--- Source data Enclosed Below ---
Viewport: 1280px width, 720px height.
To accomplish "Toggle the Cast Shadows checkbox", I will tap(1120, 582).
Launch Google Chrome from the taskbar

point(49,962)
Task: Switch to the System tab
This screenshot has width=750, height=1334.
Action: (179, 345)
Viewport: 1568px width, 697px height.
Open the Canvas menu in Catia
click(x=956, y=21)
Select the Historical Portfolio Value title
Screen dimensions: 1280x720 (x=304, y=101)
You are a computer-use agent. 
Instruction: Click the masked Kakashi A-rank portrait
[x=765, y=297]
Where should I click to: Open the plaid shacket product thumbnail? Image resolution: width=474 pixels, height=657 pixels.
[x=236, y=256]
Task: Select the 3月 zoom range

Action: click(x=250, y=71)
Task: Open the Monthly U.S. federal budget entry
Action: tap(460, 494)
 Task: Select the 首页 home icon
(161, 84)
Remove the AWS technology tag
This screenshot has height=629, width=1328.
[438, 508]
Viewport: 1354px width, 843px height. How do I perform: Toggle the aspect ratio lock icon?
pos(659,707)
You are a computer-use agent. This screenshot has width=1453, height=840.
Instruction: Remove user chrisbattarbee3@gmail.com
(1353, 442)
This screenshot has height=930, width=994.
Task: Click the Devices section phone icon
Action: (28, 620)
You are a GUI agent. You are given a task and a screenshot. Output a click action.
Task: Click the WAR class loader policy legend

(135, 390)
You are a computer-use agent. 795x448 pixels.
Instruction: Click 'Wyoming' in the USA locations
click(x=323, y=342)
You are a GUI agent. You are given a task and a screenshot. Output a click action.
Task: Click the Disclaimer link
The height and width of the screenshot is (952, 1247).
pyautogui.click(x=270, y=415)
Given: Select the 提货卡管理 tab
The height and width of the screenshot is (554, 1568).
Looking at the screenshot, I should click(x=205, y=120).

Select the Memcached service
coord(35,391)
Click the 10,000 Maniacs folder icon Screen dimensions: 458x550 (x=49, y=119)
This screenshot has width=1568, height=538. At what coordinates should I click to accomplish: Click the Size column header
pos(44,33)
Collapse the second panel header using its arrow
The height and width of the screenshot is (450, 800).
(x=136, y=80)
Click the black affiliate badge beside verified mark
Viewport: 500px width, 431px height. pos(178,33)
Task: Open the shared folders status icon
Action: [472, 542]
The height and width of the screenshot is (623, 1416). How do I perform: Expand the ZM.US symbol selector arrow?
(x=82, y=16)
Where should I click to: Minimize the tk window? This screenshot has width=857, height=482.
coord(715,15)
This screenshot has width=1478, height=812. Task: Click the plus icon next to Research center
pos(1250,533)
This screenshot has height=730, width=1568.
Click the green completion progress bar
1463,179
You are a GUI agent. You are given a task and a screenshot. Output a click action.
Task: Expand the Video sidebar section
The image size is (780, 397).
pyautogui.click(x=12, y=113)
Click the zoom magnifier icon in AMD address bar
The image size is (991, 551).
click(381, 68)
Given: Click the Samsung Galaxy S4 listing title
--- End of Enclosed Source data ---
*What to produce*:
Every line in the material must be retyped exactly, with none omitted.

*Exercise response*:
Viewport: 1280px width, 720px height.
To accomplish "Toggle the Cast Shadows checkbox", I will tap(1120, 582).
Launch Google Chrome from the taskbar

point(49,962)
Task: Switch to the System tab
This screenshot has width=750, height=1334.
Action: (179, 345)
Viewport: 1568px width, 697px height.
Open the Canvas menu in Catia
click(x=956, y=21)
Select the Historical Portfolio Value title
Screen dimensions: 1280x720 (x=304, y=101)
You are a computer-use agent. 
Instruction: Click the masked Kakashi A-rank portrait
[x=765, y=297]
Where should I click to: Open the plaid shacket product thumbnail? Image resolution: width=474 pixels, height=657 pixels.
[x=236, y=256]
Task: Select the 3月 zoom range

Action: click(x=250, y=71)
Task: Open the Monthly U.S. federal budget entry
Action: tap(460, 494)
 Task: Select the 首页 home icon
(161, 84)
Remove the AWS technology tag
This screenshot has height=629, width=1328.
[438, 508]
Viewport: 1354px width, 843px height. How do I perform: Toggle the aspect ratio lock icon?
pos(659,707)
You are a computer-use agent. This screenshot has width=1453, height=840.
Instruction: Remove user chrisbattarbee3@gmail.com
(1353, 442)
This screenshot has height=930, width=994.
Task: Click the Devices section phone icon
Action: (28, 620)
You are a GUI agent. You are given a task and a screenshot. Output a click action.
Task: Click the WAR class loader policy legend

(135, 390)
You are a computer-use agent. 795x448 pixels.
Instruction: Click 'Wyoming' in the USA locations
click(x=323, y=342)
You are a GUI agent. You are given a task and a screenshot. Output a click action.
Task: Click the Disclaimer link
The height and width of the screenshot is (952, 1247).
pyautogui.click(x=270, y=415)
Given: Select the 提货卡管理 tab
The height and width of the screenshot is (554, 1568).
Looking at the screenshot, I should click(x=205, y=120).

Select the Memcached service
coord(35,391)
Click the 10,000 Maniacs folder icon Screen dimensions: 458x550 (x=49, y=119)
This screenshot has width=1568, height=538. At what coordinates should I click to accomplish: Click the Size column header
pos(44,33)
Collapse the second panel header using its arrow
The height and width of the screenshot is (450, 800).
(x=136, y=80)
Click the black affiliate badge beside verified mark
Viewport: 500px width, 431px height. pos(178,33)
Task: Open the shared folders status icon
Action: [472, 542]
The height and width of the screenshot is (623, 1416). How do I perform: Expand the ZM.US symbol selector arrow?
(x=82, y=16)
Where should I click to: Minimize the tk window? This screenshot has width=857, height=482.
coord(715,15)
This screenshot has width=1478, height=812. Task: Click the plus icon next to Research center
pos(1250,533)
This screenshot has height=730, width=1568.
Click the green completion progress bar
1463,179
You are a GUI agent. You are given a task and a screenshot. Output a click action.
Task: Expand the Video sidebar section
The image size is (780, 397).
pyautogui.click(x=12, y=113)
Click the zoom magnifier icon in AMD address bar
The image size is (991, 551).
click(381, 68)
Given: Click the Samsung Galaxy S4 listing title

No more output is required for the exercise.